How long till we land? I stammer. By now, I cannot feel my toes and my bladder is the size of Rhode Island.
One hour. Three and a half hours had passed in a blink.
Jackie and I talked and figured that the best plan was to just hold steady until we landed. We were not moving our patient no matter what. For anything. Till we landed.
Captain Atkins was out again. He smiled. His #1 was flying the plane while he sparkled white veneers at us.
“Nice work ladies.” Now, we are going to need to get this man into a seat with his seat belt fastened for landing.

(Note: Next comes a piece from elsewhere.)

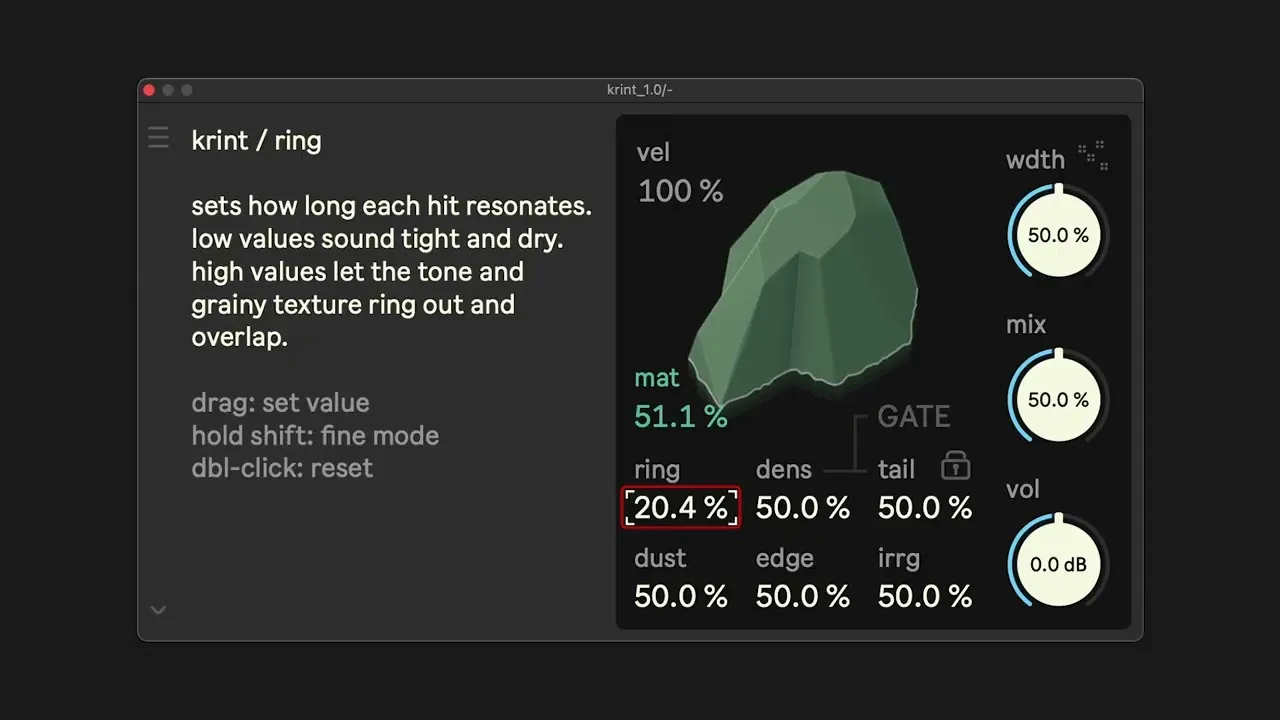Click the mix knob
The image size is (1280, 720).
(1058, 400)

In one voice, Jackie and I emphatically shout “No way!” She follows up in her soothing, not at all like my irate-wanna-kick-him-in the-face-voice: “Sir, we absolutely cannot move this patient. If we do, his blood pressure plummets. No, we cannot give him more fluids because we gave him all you have on board.”

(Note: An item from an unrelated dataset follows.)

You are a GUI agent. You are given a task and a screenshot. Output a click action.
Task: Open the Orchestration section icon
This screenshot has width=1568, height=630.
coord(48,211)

He straightens up, looks pensive for a moment and says “I don’t want to influence your care, but in order to land this plane, I need this man in a seat with his seat belt fastened.”
“Well, Sir, I guess we all better get used to cruising at 30,000 feet because THERE IS NO WAY IN HELL YOU ARE GOING TO GET THIS MAN IN AN F’N SEAT WITH HIS GODDAMN SEAT BELT FASTENED!”
A well meaning flight attendant chimes in “Couldn’t you give CPR or something?”
In my most seething, barely controlled angry whisper I say “Um, well, generally we don’t like to give CPR to PATIENTS THAT ARE AWAKE!”
By now, Jackie and I do not need to speak, we just use eyes to communicate.
I am intimidated by this tall uniformed man standing over me so I choose to stand too.
I pull my panties out of my ass, hoist my waistband over my crack, and tug my shirt down in the back. “Explain to me what happens in a situation where it is just not feasible or safe to put a passenger in a seat for landing.”
He is so somber. I expect him to say something catastrophic like “Well, we fly around until we run out of gas and then fall out of the sky to meet our fate…deserved fate that is —for not having everyone seated in a seat with their seat belt fastened.”
“Well” He has the tone of one speaking to a two year old. “We need to declare an emergency. ”
Wordlessly my eyes question “and?”
“And, well that means A LOT of paperwork.”
Welcome to my world Captain Atkins. Need a pen?
We secured our patient in the first class aisle. Jackie and I sat in our seats with our seatbelts fastened and leaned over monitoring him closely and periodically checking his blood pressure and responsiveness.
Finally we feel the rumble of the Philly asphalt beneath us.
I have never been more relieved than I was to see the flashing lights of the ambulance waiting by the jetway. Once the EMTs were aboard I got up and headed back to my seat. I am stunned as the entire cabin erupts in applause and high fives. I hear from the back my kids shouting “way to go Mom!”
I am embarassed, proud, exhausted and glad to be home all at once.
As we wearily head to baggage claim I remember my lost lotion and Chris’ words. I made a silent promise to never ever cry over spilled lotion again.